Deve haver, por parte de todos que se interessam pela preservação da nossa história, um movimento ferrenho na preservação deste patrimônio. Com restauro, manutenção e limpeza, poderia se tornar um ponto turístico da cidade de Guaíba e do estado, e até mesmo um merecido memorial para Koseritz e demais eventos e pessoas que estejam relacionados com o local.
 Iniciativas públicas, políticas e privadas serão bem vindas neste projeto.
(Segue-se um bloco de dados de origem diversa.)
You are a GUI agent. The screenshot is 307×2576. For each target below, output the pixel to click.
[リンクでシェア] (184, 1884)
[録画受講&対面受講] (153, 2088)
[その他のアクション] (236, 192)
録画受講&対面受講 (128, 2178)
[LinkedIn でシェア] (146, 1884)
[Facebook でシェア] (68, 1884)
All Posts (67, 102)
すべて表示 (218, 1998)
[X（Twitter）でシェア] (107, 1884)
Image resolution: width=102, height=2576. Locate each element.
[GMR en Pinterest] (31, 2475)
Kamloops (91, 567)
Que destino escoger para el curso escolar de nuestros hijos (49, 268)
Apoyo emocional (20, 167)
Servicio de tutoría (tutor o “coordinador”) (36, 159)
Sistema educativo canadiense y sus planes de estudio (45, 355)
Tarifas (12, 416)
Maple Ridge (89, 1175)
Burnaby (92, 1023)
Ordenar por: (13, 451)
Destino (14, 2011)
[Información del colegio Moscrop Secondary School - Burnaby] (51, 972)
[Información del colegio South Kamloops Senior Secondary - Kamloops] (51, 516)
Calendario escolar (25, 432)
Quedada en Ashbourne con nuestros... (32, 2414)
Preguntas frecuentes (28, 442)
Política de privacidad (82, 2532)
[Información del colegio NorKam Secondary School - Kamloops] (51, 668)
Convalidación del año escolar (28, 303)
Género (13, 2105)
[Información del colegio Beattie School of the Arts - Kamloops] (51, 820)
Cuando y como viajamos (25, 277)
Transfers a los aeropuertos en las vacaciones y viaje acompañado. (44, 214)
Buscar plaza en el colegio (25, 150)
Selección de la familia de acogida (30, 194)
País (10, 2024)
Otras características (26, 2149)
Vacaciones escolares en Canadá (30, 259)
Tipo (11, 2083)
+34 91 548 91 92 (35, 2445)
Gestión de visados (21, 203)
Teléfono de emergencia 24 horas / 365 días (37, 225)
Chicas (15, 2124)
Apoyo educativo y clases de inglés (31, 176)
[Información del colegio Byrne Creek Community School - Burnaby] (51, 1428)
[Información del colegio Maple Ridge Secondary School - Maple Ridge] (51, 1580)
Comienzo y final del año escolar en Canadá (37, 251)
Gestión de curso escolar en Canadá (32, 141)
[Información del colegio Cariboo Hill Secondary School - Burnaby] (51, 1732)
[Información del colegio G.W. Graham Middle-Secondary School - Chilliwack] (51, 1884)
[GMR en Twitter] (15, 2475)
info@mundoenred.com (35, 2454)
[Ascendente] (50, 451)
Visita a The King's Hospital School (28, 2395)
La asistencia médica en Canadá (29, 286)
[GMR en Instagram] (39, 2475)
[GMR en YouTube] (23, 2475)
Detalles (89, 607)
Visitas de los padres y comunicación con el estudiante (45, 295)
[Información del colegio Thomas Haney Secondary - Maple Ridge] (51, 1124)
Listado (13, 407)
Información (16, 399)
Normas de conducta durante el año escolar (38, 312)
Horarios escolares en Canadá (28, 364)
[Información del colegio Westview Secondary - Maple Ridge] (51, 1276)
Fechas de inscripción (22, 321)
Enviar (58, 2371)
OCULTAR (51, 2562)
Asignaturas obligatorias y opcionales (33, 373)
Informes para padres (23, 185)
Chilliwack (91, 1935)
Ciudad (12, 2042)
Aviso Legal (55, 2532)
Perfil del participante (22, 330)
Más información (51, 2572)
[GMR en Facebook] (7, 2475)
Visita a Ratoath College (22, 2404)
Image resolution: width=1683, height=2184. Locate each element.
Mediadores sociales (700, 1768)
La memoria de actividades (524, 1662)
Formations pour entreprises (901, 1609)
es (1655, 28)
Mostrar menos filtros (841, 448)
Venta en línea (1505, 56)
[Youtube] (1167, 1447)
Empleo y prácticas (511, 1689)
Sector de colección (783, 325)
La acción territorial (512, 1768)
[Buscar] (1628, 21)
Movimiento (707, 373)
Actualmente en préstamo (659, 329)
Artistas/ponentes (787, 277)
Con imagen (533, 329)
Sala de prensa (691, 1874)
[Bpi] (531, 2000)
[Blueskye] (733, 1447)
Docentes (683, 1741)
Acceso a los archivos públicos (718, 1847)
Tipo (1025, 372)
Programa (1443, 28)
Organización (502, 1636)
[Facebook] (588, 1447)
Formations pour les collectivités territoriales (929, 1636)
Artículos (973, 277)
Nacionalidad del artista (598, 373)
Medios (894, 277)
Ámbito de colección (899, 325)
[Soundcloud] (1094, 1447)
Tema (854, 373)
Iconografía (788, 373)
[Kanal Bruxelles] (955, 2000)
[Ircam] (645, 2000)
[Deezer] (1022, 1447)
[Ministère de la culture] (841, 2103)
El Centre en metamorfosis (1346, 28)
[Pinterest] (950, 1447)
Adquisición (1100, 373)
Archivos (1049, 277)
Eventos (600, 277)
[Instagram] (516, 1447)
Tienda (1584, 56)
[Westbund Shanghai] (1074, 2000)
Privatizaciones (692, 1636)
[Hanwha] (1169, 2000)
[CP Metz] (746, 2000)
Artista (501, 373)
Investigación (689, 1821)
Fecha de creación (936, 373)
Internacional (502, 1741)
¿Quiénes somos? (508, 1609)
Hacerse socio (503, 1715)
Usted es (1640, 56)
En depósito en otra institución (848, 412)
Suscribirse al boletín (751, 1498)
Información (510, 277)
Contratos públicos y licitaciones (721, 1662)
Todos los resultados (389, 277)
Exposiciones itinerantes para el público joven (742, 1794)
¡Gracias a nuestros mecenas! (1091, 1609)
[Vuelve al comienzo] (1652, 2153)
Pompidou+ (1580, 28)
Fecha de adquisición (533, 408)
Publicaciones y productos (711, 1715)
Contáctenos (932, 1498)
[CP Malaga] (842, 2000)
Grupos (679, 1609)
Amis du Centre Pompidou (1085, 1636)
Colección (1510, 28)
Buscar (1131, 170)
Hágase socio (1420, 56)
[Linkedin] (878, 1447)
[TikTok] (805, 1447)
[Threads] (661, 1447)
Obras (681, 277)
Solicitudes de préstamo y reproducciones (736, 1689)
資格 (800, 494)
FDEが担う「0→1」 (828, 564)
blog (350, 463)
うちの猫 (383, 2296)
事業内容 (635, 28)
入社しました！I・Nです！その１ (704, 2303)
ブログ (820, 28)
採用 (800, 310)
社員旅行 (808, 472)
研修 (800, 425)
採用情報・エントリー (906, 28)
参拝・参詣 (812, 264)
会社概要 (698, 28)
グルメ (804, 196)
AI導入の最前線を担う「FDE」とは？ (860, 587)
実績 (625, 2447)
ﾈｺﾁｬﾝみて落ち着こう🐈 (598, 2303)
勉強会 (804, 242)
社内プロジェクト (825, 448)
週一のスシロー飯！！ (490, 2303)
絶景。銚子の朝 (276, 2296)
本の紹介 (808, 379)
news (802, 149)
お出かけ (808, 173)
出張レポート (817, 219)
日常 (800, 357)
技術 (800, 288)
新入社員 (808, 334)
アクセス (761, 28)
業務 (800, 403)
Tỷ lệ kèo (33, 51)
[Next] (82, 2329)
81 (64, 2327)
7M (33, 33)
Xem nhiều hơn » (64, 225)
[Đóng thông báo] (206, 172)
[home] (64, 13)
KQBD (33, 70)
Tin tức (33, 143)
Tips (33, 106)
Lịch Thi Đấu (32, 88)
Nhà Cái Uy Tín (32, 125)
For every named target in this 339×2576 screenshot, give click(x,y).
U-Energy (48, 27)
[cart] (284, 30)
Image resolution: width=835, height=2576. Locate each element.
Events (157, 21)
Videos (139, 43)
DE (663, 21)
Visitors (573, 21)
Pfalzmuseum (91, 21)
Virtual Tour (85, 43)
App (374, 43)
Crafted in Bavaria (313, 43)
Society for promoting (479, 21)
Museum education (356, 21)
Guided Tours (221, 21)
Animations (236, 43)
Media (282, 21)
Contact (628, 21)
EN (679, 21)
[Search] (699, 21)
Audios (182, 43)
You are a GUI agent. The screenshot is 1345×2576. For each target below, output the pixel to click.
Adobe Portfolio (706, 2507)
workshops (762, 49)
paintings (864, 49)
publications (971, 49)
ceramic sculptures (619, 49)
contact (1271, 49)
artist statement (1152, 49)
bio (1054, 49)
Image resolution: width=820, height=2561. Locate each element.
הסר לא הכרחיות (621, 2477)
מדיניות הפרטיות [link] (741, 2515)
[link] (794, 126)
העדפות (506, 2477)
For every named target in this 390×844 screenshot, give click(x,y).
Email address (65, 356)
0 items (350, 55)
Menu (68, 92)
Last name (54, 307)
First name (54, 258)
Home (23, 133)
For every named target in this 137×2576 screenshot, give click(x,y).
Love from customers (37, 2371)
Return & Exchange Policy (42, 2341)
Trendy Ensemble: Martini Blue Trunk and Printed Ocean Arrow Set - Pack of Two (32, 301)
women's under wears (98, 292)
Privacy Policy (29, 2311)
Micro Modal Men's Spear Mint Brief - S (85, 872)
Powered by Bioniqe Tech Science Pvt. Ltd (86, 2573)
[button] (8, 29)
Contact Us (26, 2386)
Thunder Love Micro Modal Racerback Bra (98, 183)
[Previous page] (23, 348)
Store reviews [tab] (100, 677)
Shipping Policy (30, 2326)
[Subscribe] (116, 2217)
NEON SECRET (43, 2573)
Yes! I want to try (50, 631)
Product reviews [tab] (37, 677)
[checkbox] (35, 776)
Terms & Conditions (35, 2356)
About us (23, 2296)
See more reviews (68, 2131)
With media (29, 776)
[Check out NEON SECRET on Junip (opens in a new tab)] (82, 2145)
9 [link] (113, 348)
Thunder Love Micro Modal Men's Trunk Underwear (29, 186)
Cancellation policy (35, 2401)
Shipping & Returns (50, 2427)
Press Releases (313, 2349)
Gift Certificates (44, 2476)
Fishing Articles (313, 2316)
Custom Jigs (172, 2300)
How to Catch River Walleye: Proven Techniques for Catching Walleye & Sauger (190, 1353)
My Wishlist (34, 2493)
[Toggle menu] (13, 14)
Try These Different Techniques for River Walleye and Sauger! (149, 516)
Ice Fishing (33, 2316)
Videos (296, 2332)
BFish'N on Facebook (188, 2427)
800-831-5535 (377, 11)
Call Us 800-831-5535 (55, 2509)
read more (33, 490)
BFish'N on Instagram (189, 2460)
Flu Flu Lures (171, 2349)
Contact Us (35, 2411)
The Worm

Preservar é nossa obrigação e nosso legado para as futuras gerações.

Sílvia M. Kaercher

quarta-feira, 4 de setembro de 2013

Primeiros tempos de Koseritz no Brasil - inédito!

Muito pouco se sabe a respeito dos primeiros tempos de Carlos von Koseritz no Brasil. Algumas controvérsias e várias lendas se formaram a respeito do jovem alemão, que desertou no porto de Rio Grande, em 1851.
O artigo de 1940,  da revista O Globo, descoberto por Elza Gower, trineta do jornalista, traz algumas luzes a respeito dos padecimentos do futuro jornalista e seus primeiros movimentos em terras riograndenses. Um jóia rara, uma verdadeira preciosidade. Veja:

Revista O Globo, de 12 de outubro de 1940.
Colaboração: Elza Maria Gower

sexta-feira, 21 de junho de 2013

Sobre os protestos

Tenho me questionado, nestes últimos dias, a respeito dos acontecimentos recentes, de protestos legítimos e violência gratuita, qual seria a posição de Carlos von Koseritz no momento atual. Ele, que sempre se posicionou favorável à critica, ao debate e manifestou-e publicamente diversas vezes contra os atos do governo monárquico e presidencial.

Lembrei, então, que foi a partir de uma manifestação popular, em maio de 1890, em Porto Alegre, e atiçada por partidos políticos, que se desencadearam os desmandos, mortes e prisões que antecederam o cárcere privado de que foi vítima o jornalista e sua família. Acusado, injustamente, de participar dos protestos, usado como bode expiatório e feito refém de seus inimigos políticos, morreu poucos dias depois, de um ataque cardíaco, hoje sabemos, motivado pelo grande stress emocional que sofreu.

Em momentos de grande clamor público, tem-se que temer as injustiças e os aproveitadores. Vejo com grande alegria a manifestação de todo o nosso povo, mas também com muito receio do resultado final de tudo isso. Para a família de Koseritz, foi o luto.
Que para todos nós, o saldo final seja de mudança, maturidade e cidadania. Tenho certeza de que seria este o desejo de Koseritz.